Os seres humanos sempre tiveram atração pela água, que é fundamental à sobrevivência. As grandes civilizações surgiram às margens de rios, citando-se aqui o Tigre e Eufrates, o Nilo, o Yangtse-Kiang. Cidades importantes brasileiras ficam às margens de rios: São Paulo, Porto Alegre, Recife, Aracaju, Belém e Manaus. Itabuna, chão de meu nascimento, também nasceu às margens do rio Cachoeira, que divide a cidade em duas partes.


Rio que inspira poetas e prosadores. Os sinais visíveis da escrita escorrem por caminhos de água e aos poucos vão erguendo um mundo. Não tem rio que se compare com aquele que banha nossa infância. Veja o que nos diz Fernando Pessoa, o genial poeta português, nesses versos: “O Tejo é mais belo que o rio que corre pela minha aldeia, / Mas o Tejo não é mais belo que o rio que corre pela minha aldeia/ Porque o Tejo não é o rio que corre pela minha aldeia...” Quer dizer assim o poeta que o Tejo desce da Espanha, entra no mar de Portugal, “toda a gente sabe isso”, mas ninguém tem conhecimento do rio que passa na aldeia do poeta. Porque menos conhecido, pertencendo a menos gente, “é mais livre e maior o rio de minha aldeia”, observa. O rio de Fernando Pessoa, como o Cachoeira, “não faz pensar em nada. Quem está ao pé dele está só ao pé dele.”, a navegar com gentes, coisas, num calendário que emerge de sentimento e pensamento. Soletra manhãs e noites por meio da palavra chamada saudade, essa janela íntima que as criaturas humanas gostam de abrir em seu estar no mundo.

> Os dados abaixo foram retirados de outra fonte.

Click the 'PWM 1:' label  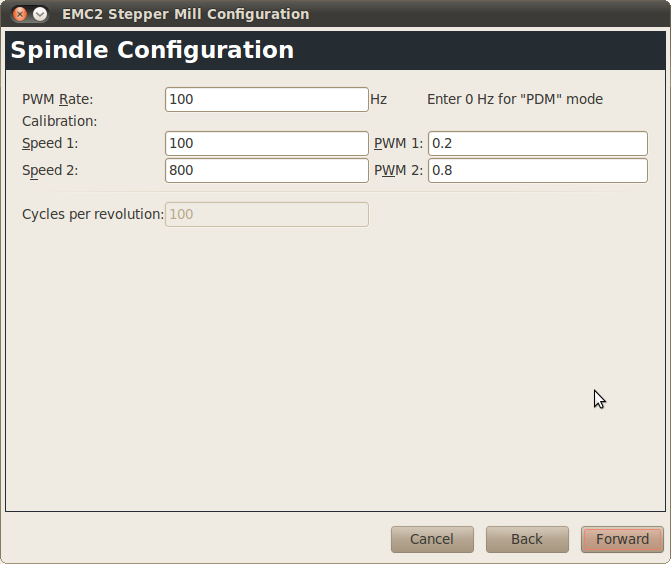click(x=398, y=144)
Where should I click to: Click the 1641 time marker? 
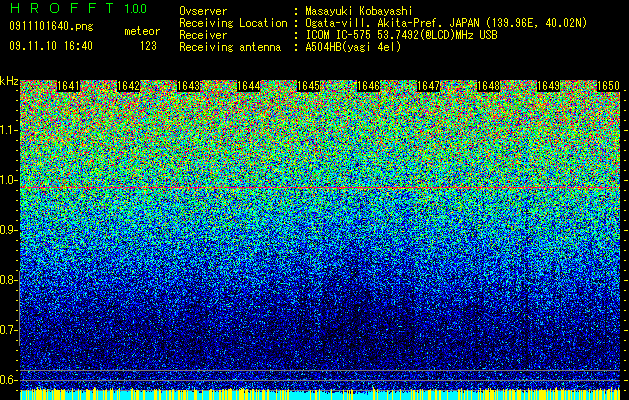click(69, 86)
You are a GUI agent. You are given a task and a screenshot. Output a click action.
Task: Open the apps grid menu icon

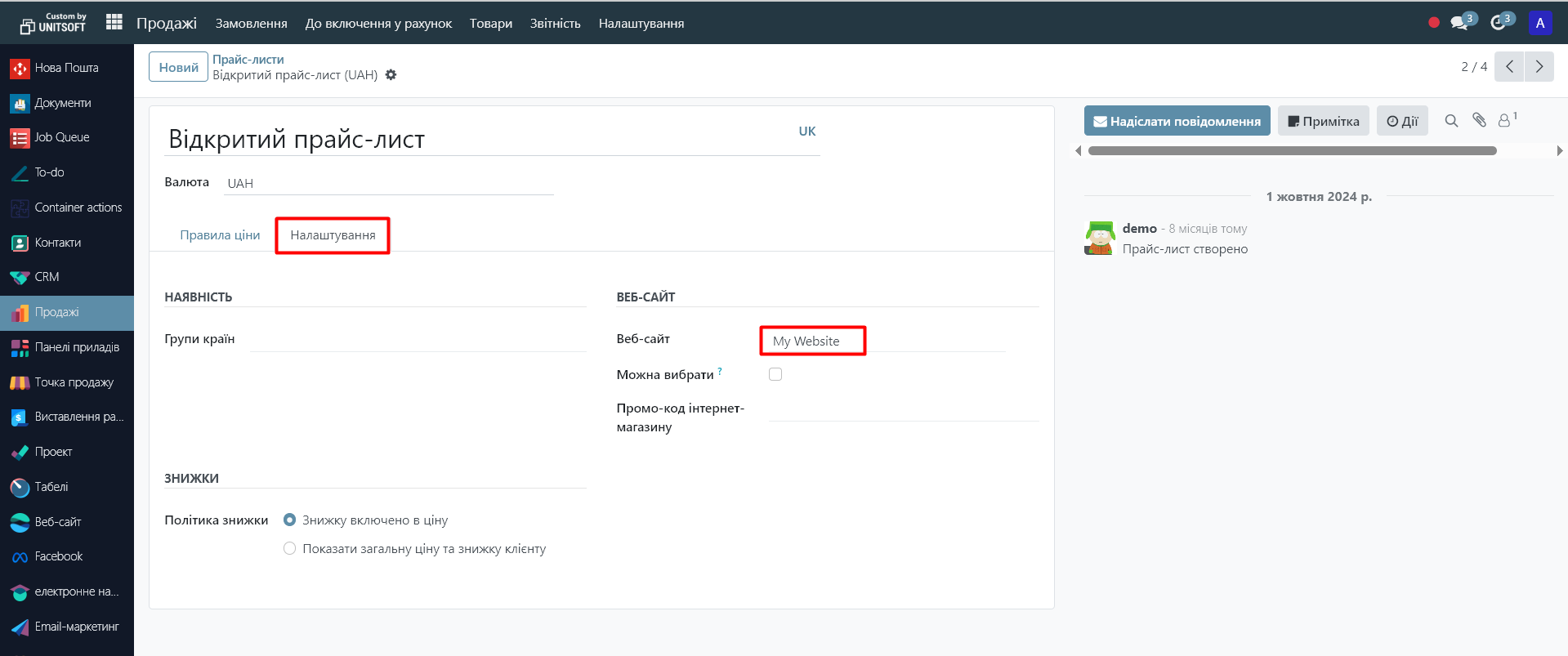(114, 23)
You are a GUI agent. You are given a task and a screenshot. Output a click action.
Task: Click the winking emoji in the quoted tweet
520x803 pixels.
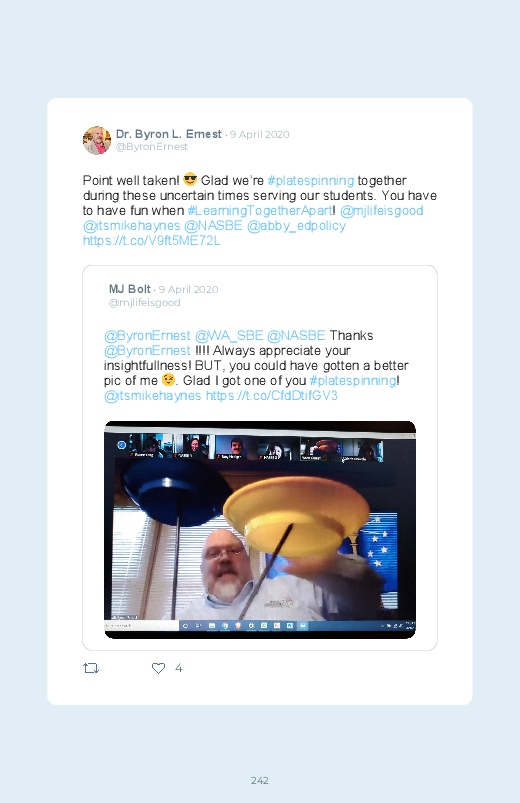pyautogui.click(x=168, y=380)
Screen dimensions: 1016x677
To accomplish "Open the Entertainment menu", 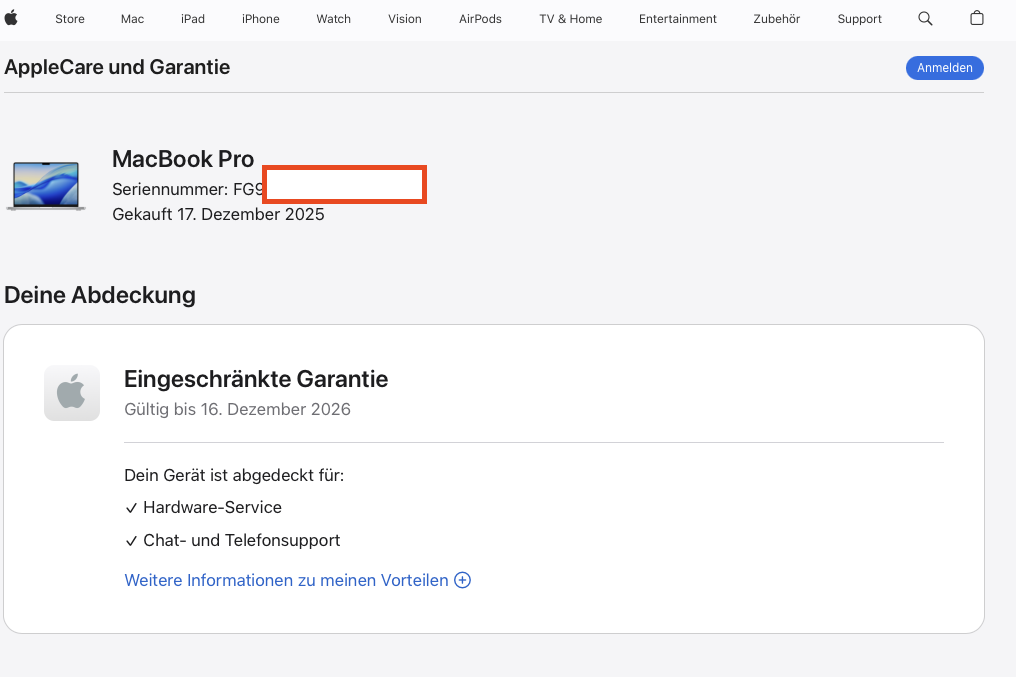I will click(678, 19).
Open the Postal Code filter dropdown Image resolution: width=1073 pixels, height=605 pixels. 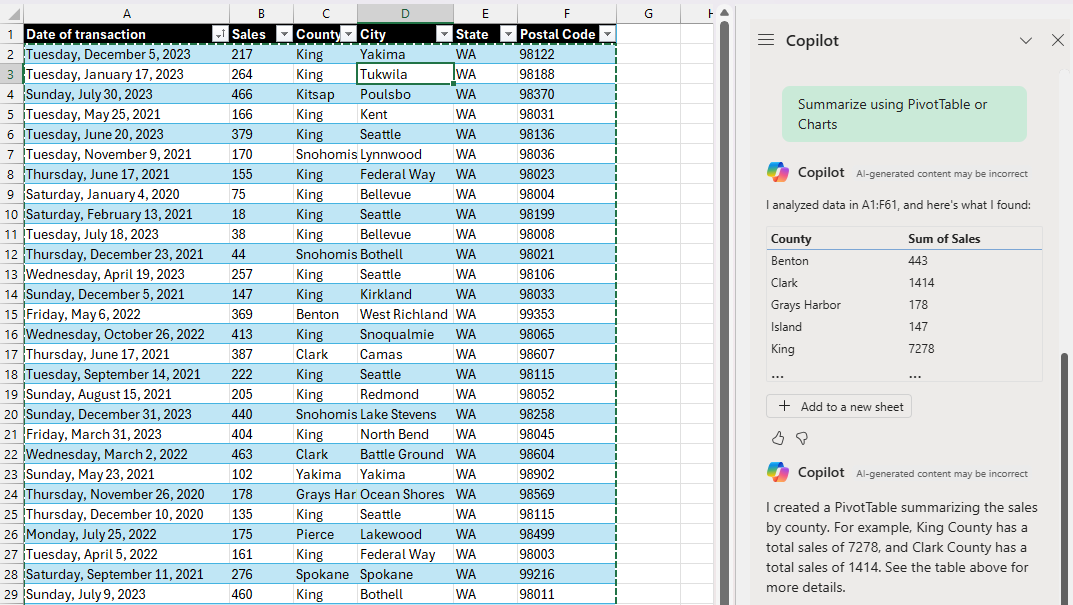point(607,34)
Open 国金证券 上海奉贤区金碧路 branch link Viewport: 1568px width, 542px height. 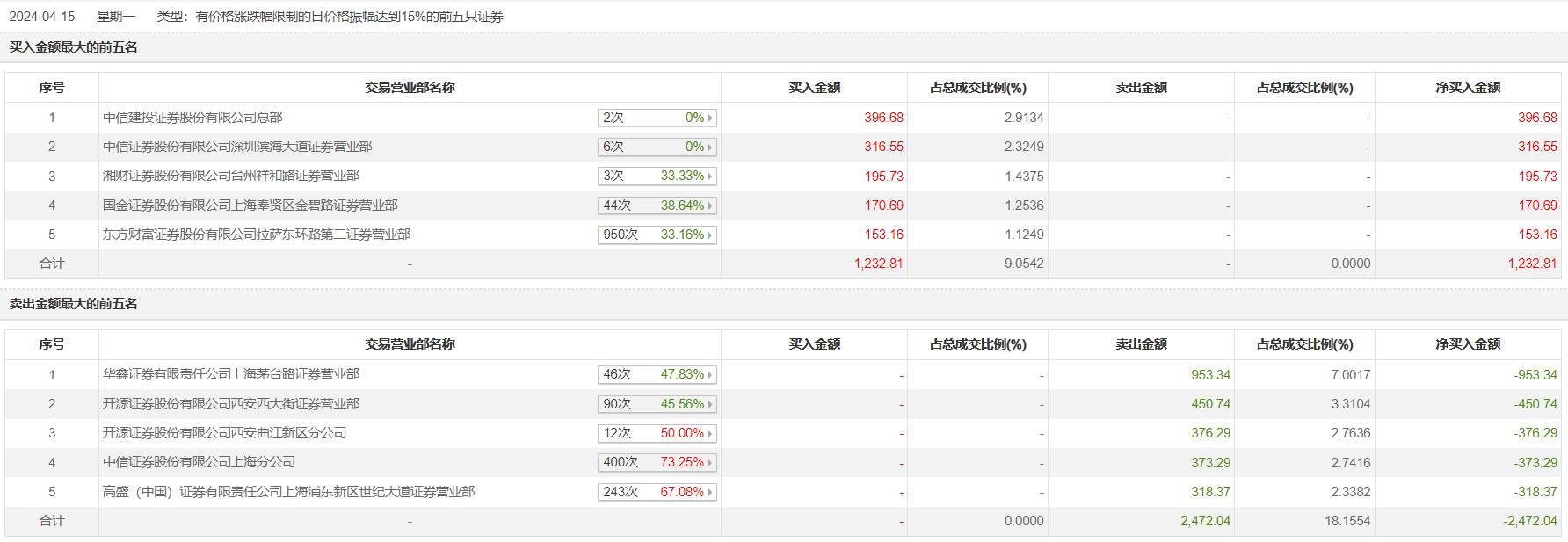[250, 206]
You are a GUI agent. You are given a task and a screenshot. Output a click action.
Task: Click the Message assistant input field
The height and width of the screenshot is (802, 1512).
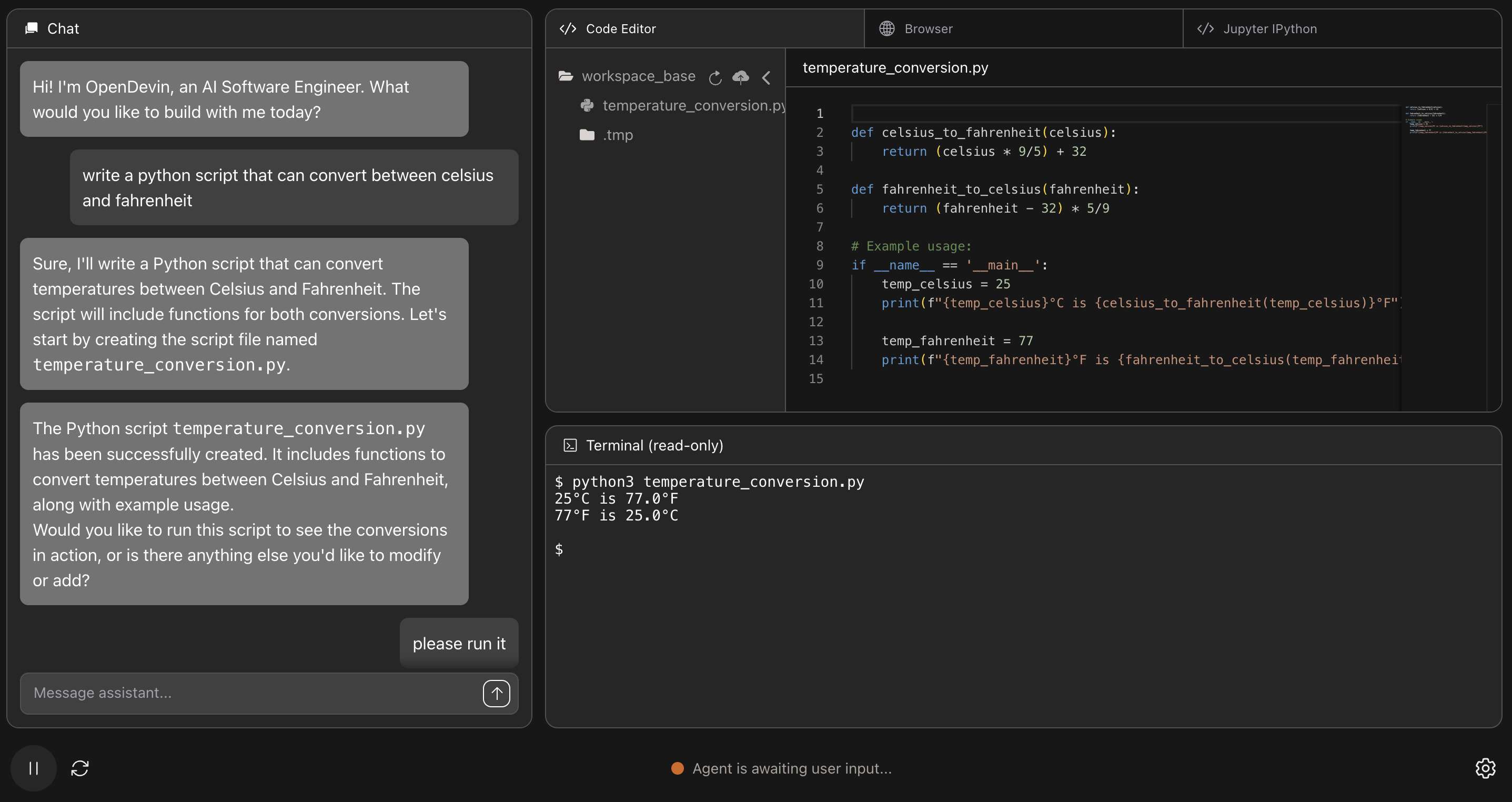[x=253, y=694]
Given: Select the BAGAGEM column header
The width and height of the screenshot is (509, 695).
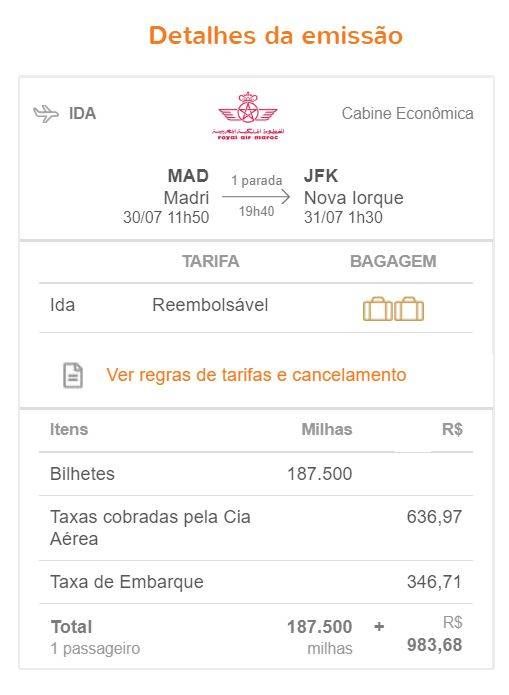Looking at the screenshot, I should 393,262.
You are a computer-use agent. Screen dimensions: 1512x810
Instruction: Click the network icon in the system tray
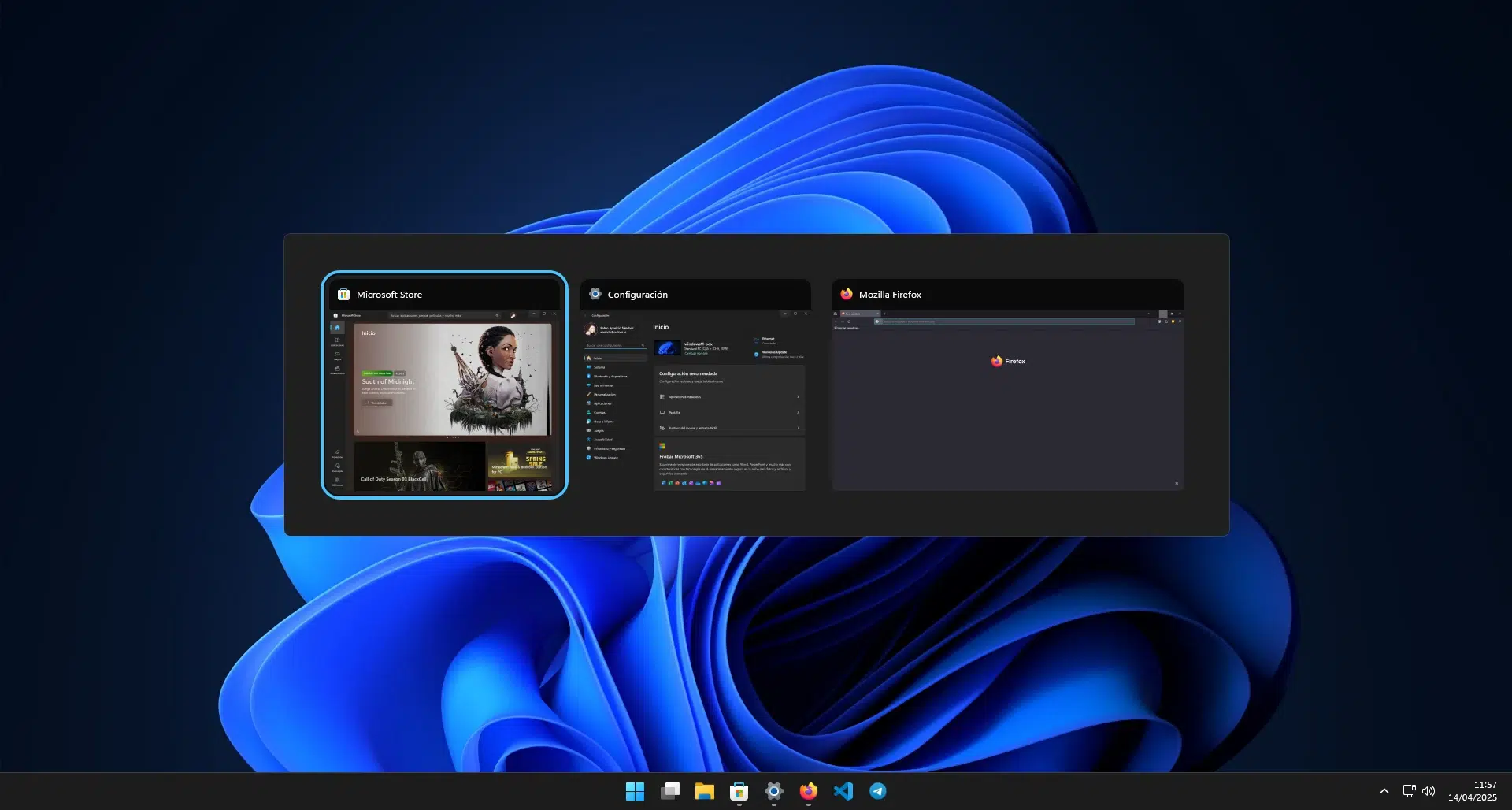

O homem cumpre cuidar o mundo em que vive, mas não é isso o que se vê há muito tempo. Não se toca com o que desfaz em pouco instante, ceifando aquilo que a natureza demorou anos para fazer com saber e arte. Uma lástima. É comum ver agora o rio agonizando, morrendo de sede, como a dizer: viver assim não vale a pena, ao invés do amor que dou, tanta morte me trazem. E dizer que qualquer rio só quer viver saudável, em perfeito entendimento com a natureza. Não como o rio de minha terra, que há anos chora água em sua descida triste. Nem de longe parece o rio de minha infância. De tão viscoso agora, com os detritos despejados por bocas de vômitos, de dia e de noite.


A mãe natureza dá poderes ao homem, fazendo da vida uma aliança proveitosa, que se renova nas estações, entre o despontar dos verdes e a colheita dos maduros. Na minha infância lembro das canoas que os pescadores traziam carregadas de peixe. Mas a natureza cobra um preço alto quando é maltratada. Não perdoa aquele que a fere sem hesitar um minuto.


O homem vem desprezando a terra com nascentes puríssimas, afugentando as nuvens derramadeiras de chuva com a derrubada das matas. Na sua aptidão de disseminar a escuridão das coisas, prefere apertar com as mãos neutras a goela das águas. No cortejo que ofende a muitos, como se nada de mais estivesse acontecendo, continua fora do rio que brilha no raso e guarda tesouros no fundo.

Numa capacidade incrível de persistir dentro da bruma.